◆ **Document text**
******
Can Negative Binomial parameters be treated like Poisson? I have a count process that I'd like to model with a Poisson process. Data is measured every 30 minutes, and with a poisson distribution I can easily measure the probability of a given count of events being anomalous in different time periods using a fitted value of lambda, i.e. "is the number of events we've seen in the 30 min anomalous? What about the last hour? Is the number of events we've seen in the last 1.5 hours anomalous?", etc.
The problem is that my data is overdispersed, and definitely is described well by a negative binomial distribution. I'm choosing to use the parameters $(\mu, \alpha)$ since that's what PyMC3 uses, where $\mu$ is equivalent to lambda from the poisson distribution.
Is there a way to utilize the negative binomial parameters in the same way as the poisson rate parameter where I see if an event count is anomalous in some time period t (where I can extend t to different time periods)?
 A: I put up some code to perform this task in PyMC3, since you mentioned it in the question. The first part, which you seem to already be familiar with, would be fitting the model to get a posterior distribution on the parameters:
import pymc3 as pm
import numpy as np

# generating simulated data data for a week
data = pm.NegativeBinomial.dist(mu=3, alpha=1).random(size=7*24*2)

# defining the model and sampling (MCMC)
with pm.Model() as model:
    alpha = pm.Exponential("alpha", 2.0)
******
◆ **Dataset content**
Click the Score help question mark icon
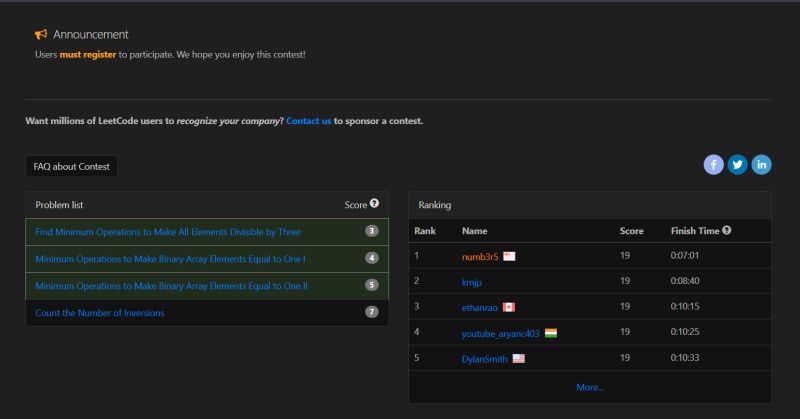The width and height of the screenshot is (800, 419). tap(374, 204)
******
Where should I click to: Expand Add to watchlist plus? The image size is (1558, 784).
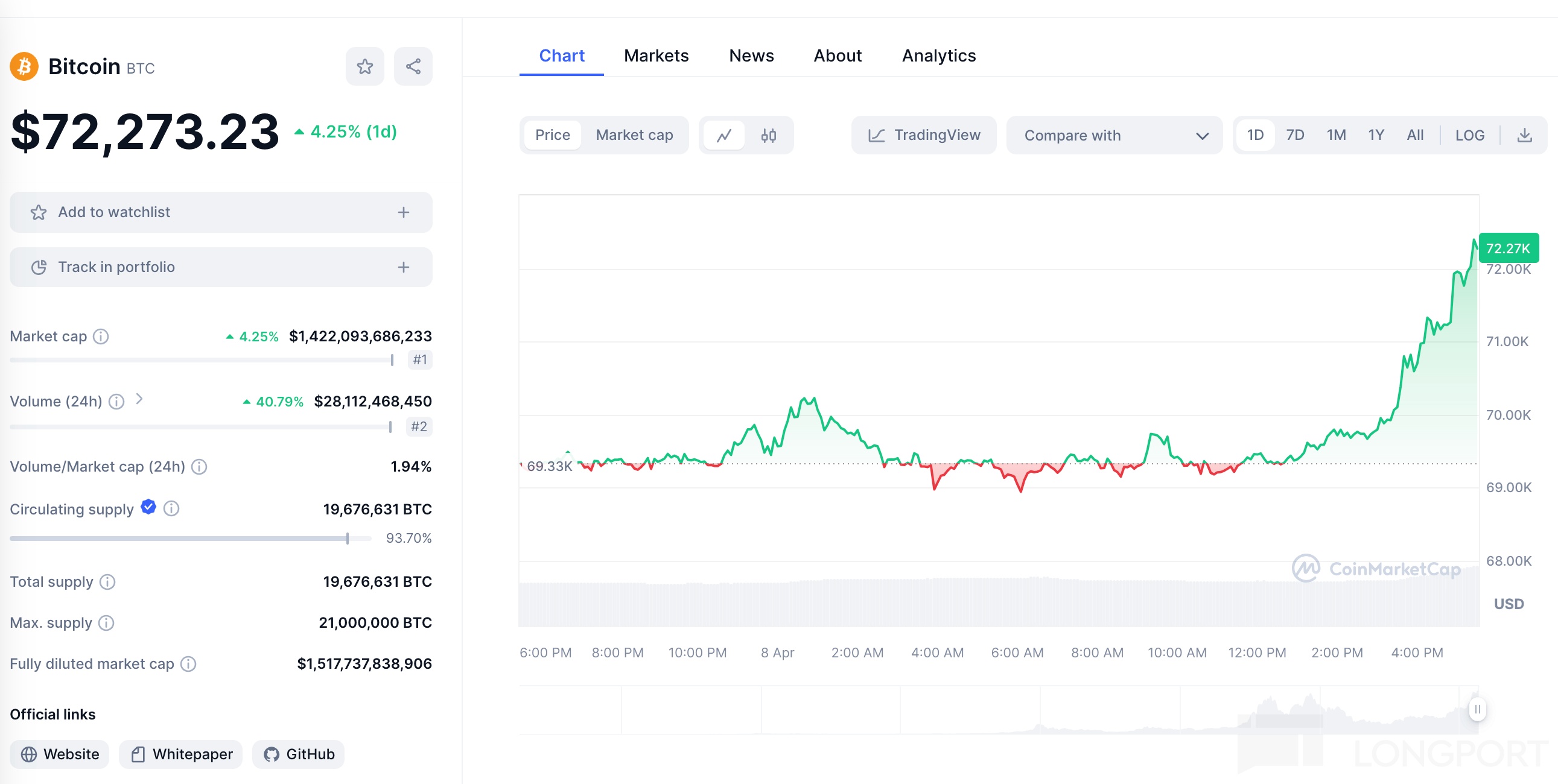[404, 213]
******
◆ **Given problem**
Answer the following questions using the thread about treating negative binomial parameters like Poisson ones.
(a) How often is the data measured?
(b) Which library's $(\mu, \alpha)$ parameterization does the asker choose to use?
(c) What values of mu and alpha does the code use to generate the simulated data?

◆ **Written solution**
(a) Every 30 minutes.
(b) PyMC3.
(c) mu=3 and alpha=1.